O jogo com o Zenit foi na longínqua Terça-feira, mas os jogos após competições europeias são sempre difíceis, e jogo com os Russos foi muito desgastante... não é suficiente para explicar a fraca intensidade do Benfica no início do jogo, mas...
O prémio de Homem do Jogo, devia ser dividido pelo Talisca, e pelo Eliseu: se em relação ao Açoriano a escolha é óbvia (bomba), em relação ao Talisca não podemos esquecer, pois foi ele que 'ganhou' (justa) a expulsão do jogador adversário, numa jogada, onde o Estádio exigia o passe, e ele teimosamente tentou fintar a equipa adversária toda!!! Pessoalmente, até acho que ele devia efectuar mais arrancadas daquelas...
O Enzo pareceu-me finalmente a 100%, perto do fim do jogo fez uma cavalgada de baliza a baliza... O Ola John, e o Derley entraram muito bem. O Jardel com toda a pressão do mundo aguentou-se... O Maxi foi mais uma vez o campeão das 'piscinas'!!! O Nico melhorou quando foi jogar na posição do Enzo...

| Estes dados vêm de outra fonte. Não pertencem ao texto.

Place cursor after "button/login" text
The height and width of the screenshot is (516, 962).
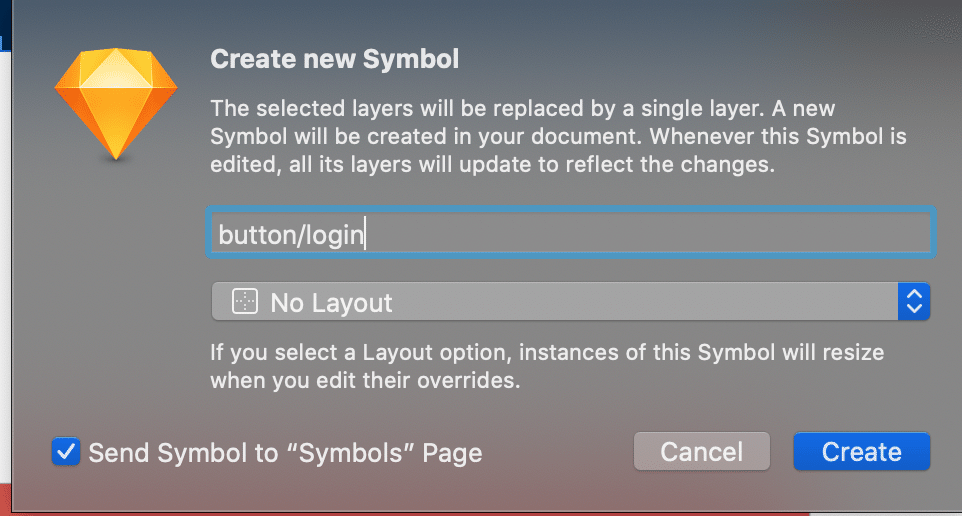(x=367, y=234)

Já tinha notado na Terça, o Salvio está novamente naquelas fases 'trapalhão'; ao Lima nada corre bem...; o Samaris acabou por ser o sacrificado, ainda antes do intervalo, tem que jogar com mais intensidade...
O Júlio César teve uma estreia algo ingrata, sofreu um golo - sem culpas - praticamente no 1.º remate, e não foi obrigado a mais nenhuma defesa... Acabou por se destacar somente por jogar com os pés, com eficácia e sem tremer...
Creio que a questão mais importante que este jogo deixa, é o que fazer com a posição 6, até o regresso do Fejsa?! O Samaris é bom de bola, mas demonstra pouca atitude defensiva, o Cristante também é bom de passe, mas também não é um pitbull defensivo, sobra o André Almeida...

Uma nota final para a sintonia que existe hoje na Luz, entre a Catedral e a equipa: o 'Triplete' não é esquecido por aqueles que vão religiosamente à Luz... também é verdade que a equipa, na grande maioria dos jogos, puxa pelos adeptos... mas além destas questões que explicam em parte, creio que existe uma nova cultura - renovada talvez -, de apoio ao SL Benfica nas bancadas. Só é pena, que este comportamento não seja seguido noutros Fóruns!!!